(Collected data)
══════════════════════════════

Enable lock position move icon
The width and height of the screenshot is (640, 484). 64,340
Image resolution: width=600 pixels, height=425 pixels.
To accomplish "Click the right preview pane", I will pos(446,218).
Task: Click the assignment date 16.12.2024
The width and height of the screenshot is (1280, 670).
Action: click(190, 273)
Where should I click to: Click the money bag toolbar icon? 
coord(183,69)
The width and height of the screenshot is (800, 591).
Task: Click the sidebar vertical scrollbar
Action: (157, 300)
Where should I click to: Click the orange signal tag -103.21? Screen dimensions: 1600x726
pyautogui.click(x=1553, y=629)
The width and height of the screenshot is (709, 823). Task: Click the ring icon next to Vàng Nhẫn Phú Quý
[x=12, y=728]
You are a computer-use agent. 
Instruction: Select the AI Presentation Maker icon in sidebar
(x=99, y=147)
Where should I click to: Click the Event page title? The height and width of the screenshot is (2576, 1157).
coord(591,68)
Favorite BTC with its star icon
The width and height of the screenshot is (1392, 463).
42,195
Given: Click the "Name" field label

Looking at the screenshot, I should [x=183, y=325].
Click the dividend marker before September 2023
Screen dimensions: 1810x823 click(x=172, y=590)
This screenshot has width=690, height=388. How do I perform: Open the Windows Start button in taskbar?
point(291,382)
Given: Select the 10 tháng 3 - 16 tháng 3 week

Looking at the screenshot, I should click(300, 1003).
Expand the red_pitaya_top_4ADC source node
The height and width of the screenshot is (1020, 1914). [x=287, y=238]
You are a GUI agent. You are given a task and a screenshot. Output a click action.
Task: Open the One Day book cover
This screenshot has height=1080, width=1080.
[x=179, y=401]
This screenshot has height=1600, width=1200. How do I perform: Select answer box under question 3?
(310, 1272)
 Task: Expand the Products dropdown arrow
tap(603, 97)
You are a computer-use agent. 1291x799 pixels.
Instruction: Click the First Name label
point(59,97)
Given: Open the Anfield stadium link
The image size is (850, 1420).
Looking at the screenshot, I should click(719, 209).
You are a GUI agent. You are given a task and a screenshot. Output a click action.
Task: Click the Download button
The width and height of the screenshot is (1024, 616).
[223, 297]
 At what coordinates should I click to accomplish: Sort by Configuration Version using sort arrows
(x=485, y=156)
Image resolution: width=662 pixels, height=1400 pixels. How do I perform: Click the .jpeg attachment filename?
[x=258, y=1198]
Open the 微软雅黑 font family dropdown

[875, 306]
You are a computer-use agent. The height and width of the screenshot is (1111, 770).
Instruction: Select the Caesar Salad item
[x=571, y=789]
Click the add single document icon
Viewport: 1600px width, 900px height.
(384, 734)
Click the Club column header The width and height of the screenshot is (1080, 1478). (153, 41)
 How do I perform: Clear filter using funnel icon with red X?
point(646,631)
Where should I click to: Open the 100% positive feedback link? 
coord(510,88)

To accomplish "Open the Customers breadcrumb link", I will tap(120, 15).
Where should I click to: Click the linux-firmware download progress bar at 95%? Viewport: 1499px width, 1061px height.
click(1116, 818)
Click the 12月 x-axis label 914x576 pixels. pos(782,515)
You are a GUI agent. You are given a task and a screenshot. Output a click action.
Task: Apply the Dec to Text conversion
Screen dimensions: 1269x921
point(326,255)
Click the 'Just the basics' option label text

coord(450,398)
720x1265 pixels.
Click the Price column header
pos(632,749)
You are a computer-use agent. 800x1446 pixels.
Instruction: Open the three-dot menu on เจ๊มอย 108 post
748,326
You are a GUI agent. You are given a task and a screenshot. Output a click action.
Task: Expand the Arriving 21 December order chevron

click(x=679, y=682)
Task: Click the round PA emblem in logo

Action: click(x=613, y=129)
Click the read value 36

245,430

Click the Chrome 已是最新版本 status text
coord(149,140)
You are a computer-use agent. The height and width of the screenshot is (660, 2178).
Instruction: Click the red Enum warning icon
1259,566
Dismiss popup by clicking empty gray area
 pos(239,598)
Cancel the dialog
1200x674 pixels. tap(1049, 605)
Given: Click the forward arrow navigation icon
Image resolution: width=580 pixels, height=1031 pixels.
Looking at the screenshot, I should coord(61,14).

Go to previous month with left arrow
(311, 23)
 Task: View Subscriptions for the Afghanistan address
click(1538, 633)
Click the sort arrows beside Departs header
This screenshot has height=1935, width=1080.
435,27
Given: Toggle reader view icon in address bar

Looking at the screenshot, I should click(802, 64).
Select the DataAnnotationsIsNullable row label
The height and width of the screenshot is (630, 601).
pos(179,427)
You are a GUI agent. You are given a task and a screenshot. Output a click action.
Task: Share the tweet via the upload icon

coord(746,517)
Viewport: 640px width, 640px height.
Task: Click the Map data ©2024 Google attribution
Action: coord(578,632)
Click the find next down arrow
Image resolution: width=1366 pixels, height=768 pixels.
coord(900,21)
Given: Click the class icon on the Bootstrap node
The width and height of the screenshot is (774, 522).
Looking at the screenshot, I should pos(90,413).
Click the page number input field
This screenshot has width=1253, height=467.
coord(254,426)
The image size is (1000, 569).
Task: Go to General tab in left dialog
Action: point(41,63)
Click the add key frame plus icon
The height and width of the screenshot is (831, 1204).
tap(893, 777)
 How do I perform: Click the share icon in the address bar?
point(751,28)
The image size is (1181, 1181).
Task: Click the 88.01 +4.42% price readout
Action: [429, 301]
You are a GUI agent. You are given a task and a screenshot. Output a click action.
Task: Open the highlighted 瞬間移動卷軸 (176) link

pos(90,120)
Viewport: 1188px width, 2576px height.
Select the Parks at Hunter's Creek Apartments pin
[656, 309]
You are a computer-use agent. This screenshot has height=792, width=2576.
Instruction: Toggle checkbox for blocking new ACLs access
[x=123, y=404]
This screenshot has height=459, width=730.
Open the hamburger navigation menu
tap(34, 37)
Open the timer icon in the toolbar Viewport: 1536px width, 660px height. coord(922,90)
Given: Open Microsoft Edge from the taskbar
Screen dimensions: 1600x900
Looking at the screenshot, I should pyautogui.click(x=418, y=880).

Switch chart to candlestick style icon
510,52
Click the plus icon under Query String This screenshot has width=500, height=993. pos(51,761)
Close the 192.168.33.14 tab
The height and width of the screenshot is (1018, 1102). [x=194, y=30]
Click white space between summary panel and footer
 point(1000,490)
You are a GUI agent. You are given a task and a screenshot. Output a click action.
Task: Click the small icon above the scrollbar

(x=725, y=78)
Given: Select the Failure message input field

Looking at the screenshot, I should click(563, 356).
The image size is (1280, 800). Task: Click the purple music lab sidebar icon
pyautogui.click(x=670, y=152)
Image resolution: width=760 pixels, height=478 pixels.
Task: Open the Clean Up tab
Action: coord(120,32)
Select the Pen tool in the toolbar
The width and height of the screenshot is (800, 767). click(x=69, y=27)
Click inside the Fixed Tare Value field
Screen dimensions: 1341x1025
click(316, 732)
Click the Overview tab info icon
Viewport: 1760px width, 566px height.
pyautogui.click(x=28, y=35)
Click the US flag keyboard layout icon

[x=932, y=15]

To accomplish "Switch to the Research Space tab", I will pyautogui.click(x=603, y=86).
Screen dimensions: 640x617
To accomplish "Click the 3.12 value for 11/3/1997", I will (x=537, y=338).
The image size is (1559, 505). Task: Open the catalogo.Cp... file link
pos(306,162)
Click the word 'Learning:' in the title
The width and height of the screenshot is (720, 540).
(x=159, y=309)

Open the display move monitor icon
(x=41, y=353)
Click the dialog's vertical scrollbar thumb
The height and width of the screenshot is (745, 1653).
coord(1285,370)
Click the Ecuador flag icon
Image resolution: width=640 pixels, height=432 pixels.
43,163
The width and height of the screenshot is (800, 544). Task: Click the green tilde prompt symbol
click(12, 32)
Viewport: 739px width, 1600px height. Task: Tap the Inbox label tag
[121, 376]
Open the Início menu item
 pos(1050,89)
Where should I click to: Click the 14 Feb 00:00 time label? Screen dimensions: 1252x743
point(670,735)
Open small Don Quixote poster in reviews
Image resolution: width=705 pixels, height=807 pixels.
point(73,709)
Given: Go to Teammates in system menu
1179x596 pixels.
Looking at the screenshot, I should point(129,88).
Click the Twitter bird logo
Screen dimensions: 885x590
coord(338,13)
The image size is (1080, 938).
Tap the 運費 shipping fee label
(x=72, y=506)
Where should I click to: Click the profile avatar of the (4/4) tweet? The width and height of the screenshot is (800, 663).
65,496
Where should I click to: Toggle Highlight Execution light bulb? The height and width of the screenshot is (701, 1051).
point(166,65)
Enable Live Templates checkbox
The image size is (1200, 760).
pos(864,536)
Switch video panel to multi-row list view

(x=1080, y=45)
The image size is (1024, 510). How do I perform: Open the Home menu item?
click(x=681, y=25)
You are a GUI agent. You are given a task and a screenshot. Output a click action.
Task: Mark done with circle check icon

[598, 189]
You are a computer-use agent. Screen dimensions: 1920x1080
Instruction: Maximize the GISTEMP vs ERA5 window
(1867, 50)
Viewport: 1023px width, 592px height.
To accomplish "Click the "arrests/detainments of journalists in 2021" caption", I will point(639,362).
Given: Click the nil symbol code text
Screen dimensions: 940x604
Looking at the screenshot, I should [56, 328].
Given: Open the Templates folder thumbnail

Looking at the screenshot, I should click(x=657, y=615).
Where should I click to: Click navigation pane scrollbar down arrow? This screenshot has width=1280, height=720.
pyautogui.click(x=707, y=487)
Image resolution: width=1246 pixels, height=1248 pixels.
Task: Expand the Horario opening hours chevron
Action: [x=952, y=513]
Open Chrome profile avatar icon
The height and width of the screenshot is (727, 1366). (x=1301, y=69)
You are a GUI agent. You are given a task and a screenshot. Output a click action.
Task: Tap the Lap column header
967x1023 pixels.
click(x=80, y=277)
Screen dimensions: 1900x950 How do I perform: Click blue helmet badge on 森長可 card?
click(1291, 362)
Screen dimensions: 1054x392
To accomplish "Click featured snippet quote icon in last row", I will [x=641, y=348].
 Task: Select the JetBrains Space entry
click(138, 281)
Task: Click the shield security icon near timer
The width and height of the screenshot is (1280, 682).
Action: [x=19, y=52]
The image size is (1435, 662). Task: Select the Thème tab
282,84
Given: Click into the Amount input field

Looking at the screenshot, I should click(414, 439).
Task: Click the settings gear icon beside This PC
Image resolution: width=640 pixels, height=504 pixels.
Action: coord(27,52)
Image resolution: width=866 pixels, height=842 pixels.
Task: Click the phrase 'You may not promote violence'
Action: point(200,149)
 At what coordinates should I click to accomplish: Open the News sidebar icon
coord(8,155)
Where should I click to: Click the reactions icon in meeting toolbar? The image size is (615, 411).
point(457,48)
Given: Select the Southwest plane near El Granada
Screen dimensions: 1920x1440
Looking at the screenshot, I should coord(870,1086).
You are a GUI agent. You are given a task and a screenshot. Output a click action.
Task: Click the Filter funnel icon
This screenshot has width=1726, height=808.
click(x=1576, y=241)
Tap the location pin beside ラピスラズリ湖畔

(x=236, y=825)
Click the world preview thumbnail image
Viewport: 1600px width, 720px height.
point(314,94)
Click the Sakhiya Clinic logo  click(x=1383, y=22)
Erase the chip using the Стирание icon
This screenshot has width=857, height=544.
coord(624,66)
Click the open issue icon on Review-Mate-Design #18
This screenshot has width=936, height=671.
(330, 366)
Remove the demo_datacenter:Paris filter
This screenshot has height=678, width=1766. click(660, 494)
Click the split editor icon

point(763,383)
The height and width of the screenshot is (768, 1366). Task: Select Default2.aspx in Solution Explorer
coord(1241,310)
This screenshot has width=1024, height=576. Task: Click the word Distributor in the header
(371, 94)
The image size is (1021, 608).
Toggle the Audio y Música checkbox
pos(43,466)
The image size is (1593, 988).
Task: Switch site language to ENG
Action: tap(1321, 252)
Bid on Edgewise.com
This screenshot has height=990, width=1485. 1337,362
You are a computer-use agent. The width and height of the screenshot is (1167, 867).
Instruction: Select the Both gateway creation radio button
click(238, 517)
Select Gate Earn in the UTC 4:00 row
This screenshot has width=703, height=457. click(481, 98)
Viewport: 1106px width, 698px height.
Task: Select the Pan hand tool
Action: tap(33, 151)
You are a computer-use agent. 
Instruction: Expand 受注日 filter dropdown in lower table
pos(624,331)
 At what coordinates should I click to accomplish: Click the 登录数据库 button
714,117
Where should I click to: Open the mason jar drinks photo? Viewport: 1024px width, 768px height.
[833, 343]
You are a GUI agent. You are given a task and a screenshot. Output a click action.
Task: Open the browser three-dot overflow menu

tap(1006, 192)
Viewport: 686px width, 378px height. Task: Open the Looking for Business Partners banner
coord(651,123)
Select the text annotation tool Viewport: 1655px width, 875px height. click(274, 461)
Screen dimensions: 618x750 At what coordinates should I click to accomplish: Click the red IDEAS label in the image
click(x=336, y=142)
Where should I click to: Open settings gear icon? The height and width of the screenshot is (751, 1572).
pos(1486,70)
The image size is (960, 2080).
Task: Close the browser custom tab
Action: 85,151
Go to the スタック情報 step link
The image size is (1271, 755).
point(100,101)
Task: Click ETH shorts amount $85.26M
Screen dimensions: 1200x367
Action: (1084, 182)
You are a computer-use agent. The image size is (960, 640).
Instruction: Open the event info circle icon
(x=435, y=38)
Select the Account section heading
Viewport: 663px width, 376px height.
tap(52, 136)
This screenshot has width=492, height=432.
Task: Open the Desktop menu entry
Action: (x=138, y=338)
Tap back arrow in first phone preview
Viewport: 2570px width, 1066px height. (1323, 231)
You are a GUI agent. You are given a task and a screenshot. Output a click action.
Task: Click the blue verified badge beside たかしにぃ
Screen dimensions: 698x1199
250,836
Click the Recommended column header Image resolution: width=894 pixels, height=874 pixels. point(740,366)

══════════════════════════════

**The problem**
Write out each line above containing "timer".

**Written answer**
Open the timer icon in the toolbar Viewport: 1536px width, 660px height. coord(922,90)
Task: Click the shield security icon near timer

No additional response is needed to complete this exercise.